Professor Pollock has played a leadership role in the development and advancement of the US Materials Genome Initiative (MGI), the federal multi-agency initiative aimed at discovering, manufacturing, and deploying advanced materials twice as fast and at a fraction of the cost, compared to traditional methods. The initiative has created policy, resources, and infrastructure to support the adoption of methods for accelerating materials development. Previous to MGI, she co-chaired the 2008 National Academy of Engineering study on “Integrated Computational Materials Engineering” (ICME) and led the organization of a large number of national and international workshops and symposia on ICME and the MGI. Professor Pollock has also provided leadership for the materials profession, with a focus on junior professionals, in her role as President of the Minerals, Metals and Materials Society (TMS) in 2005 – 2006 and as Editor-in-Chief of the Metallurgical and Materials Transactions family of journals.
Professor Pollock has been recognized by a number of awards, honorary lectureships and membership in national academies.
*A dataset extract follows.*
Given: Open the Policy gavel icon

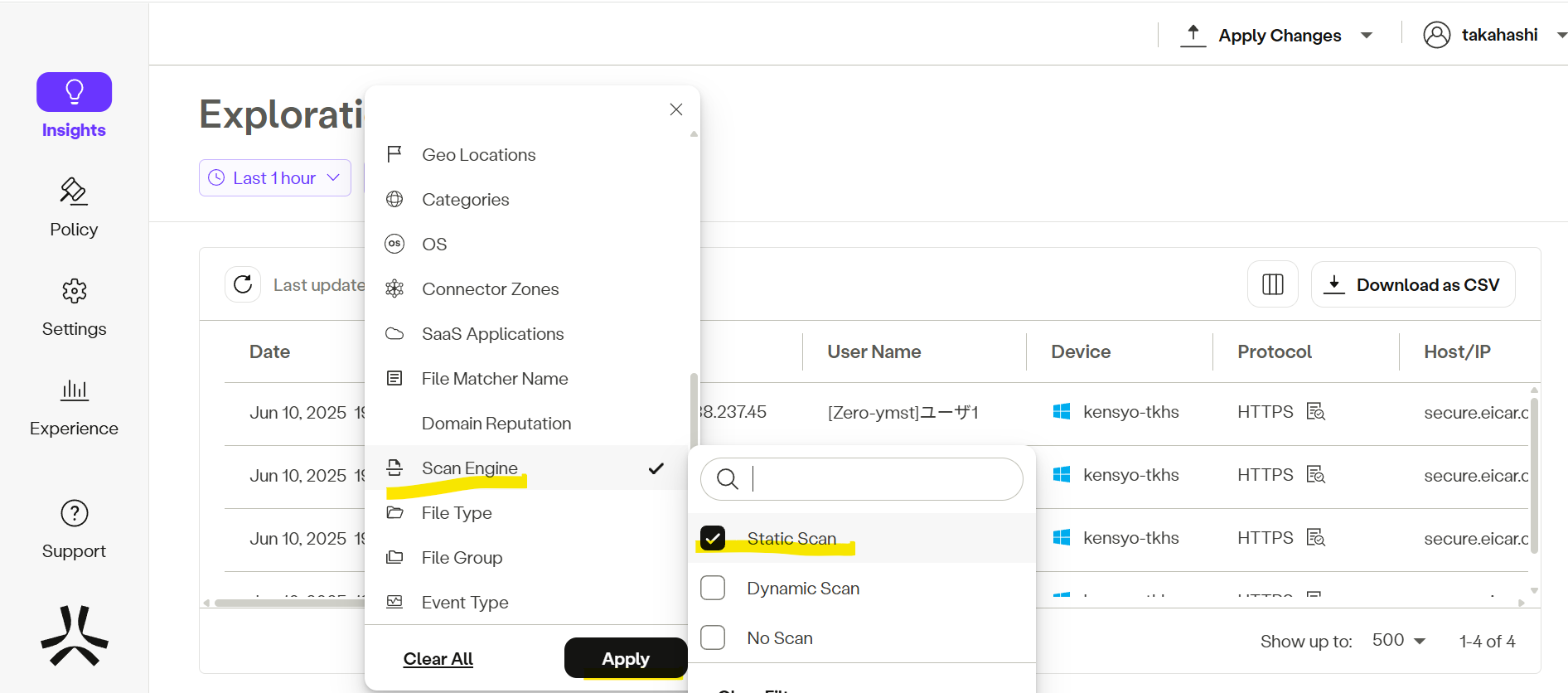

She is a Fellow of TMS and ASM and was elected to the US National Academy of Engineering in 2005. In 2015, she received the Acta Materialia Hollomon Award in Materials and Society and the German National Academy of Sciences Leopoldina She was selected as a Department of Defense Vannevar Bush Faculty Fellow in 2017. She received the TMS Morris Cohen Distinguished Achievement Award and the Society for Engineering Mechanics Hentéyl Award (2018), the Institute of Metals Robert Franklin Mehl Award (2020) and the honorary membership in the Société Française de Métallurgie et de Matériaux (2021).
In accepting the 2023 Acta Materialia Gold Medal, Professor Pollock acknowledges with deepest gratitude her students, postdocs, professional colleagues, and collaborators throughout the world.
Professor Pollock will receive the 2023 Acta Materialia Gold Medal at the TMS Annual Meeting in San Diego, CA, March 19-23, 2023.